TEXT >>
________________________________________

Jump to content
Tuts 4 You

[TitanEngine] Help finding user-defined functions/procedures


Stasis

Recommended Posts

Hi everyone,

Instead of writing IDC script with IDApro, i would like to integrate what IDApro can do into a simple c++ interface using TitanEngine.

TitanEngine is a good tool with detailed SDK which can perform disassembling, PE modification, hooking etc.

I would like to know how i can retrieve all the addresses of user-defined functions in a C++ .exe program using TitanEngine.

If i am to create a dummy c++ file with 3 functions: void func1(), void func2(), void func3(),

which API can i use to retireve the 3 functions after disassembling with TitanEngine?

IDAPRO has flirt signature and name view which automate the analyzing of all user-defined functions...

Is there a byte pattern to retrieve all user-defined functions with TitanEngine? using just pure static disasm?

i am not talking about DLL or external module linking, just native user-defined functions within a C++ executable.

I went through the SDK of titanengine but am not familiar with the API.

Thanks all in advance.

Cheers.

________________________________________

COLLECTED MATERIAL >>
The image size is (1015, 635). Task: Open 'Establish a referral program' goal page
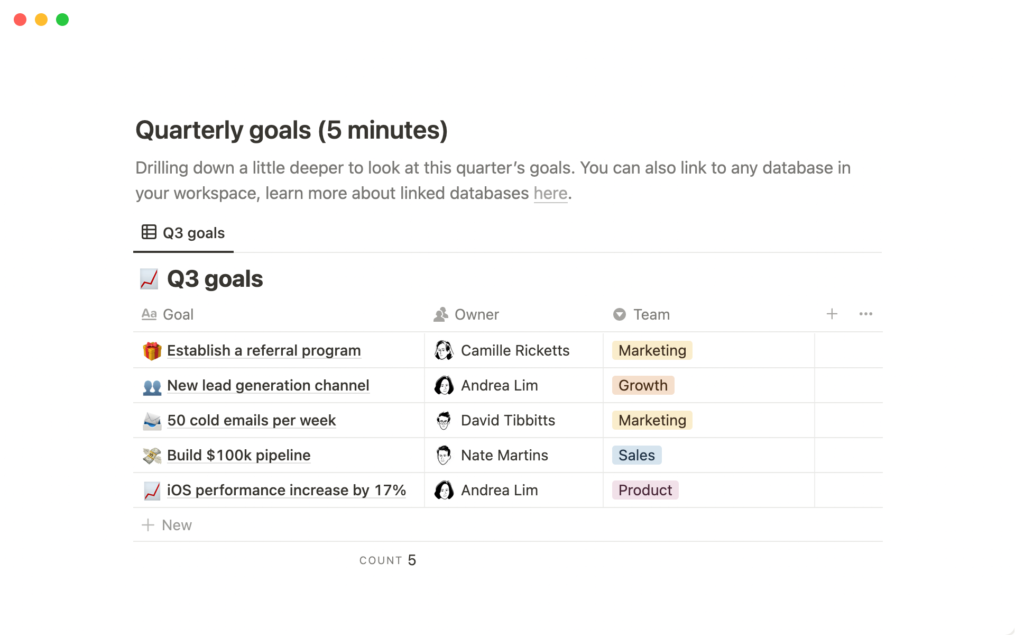click(264, 350)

________________________________________

EXERCISE BRIEF >> In the TitanEngine forum post, which two IDA Pro features does the writer say automate the analysis of user-defined functions? None of the lines are needed here.

EXPECTED ANSWER >> FLIRT signatures and the name view.